[Pixel coordinate grounding data]
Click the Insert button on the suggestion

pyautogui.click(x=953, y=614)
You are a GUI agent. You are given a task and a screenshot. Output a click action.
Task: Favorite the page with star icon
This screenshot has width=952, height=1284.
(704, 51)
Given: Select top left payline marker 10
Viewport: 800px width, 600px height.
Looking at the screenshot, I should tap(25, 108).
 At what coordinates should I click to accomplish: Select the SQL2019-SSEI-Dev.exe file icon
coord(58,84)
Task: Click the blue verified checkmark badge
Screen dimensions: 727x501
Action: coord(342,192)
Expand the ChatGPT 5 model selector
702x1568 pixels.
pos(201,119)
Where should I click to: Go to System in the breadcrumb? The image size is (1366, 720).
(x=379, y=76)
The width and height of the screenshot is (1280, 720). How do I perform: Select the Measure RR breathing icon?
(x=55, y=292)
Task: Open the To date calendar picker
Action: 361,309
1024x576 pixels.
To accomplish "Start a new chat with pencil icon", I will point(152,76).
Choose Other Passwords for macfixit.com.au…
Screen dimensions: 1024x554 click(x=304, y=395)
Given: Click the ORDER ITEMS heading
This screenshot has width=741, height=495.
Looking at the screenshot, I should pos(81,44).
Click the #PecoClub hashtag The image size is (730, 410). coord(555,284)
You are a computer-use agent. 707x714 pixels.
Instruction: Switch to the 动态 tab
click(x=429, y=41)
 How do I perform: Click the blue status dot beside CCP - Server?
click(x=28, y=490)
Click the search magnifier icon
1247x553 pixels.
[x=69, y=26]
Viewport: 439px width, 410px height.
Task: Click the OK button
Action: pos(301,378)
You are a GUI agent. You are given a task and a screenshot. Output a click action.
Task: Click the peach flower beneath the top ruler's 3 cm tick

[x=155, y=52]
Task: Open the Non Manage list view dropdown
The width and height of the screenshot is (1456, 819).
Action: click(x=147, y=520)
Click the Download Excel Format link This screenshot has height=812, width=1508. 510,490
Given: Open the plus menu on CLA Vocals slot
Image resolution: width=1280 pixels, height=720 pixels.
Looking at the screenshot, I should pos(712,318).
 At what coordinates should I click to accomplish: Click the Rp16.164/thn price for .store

Problem requirements: Exactly as they stand, please print the lines from the first line of the records above down to the line that includes "Given: Select top left payline marker 10", both of those included and no others.

Expected output:
Click the Insert button on the suggestion

pyautogui.click(x=953, y=614)
You are a GUI agent. You are given a task and a screenshot. Output a click action.
Task: Favorite the page with star icon
This screenshot has width=952, height=1284.
(704, 51)
Given: Select top left payline marker 10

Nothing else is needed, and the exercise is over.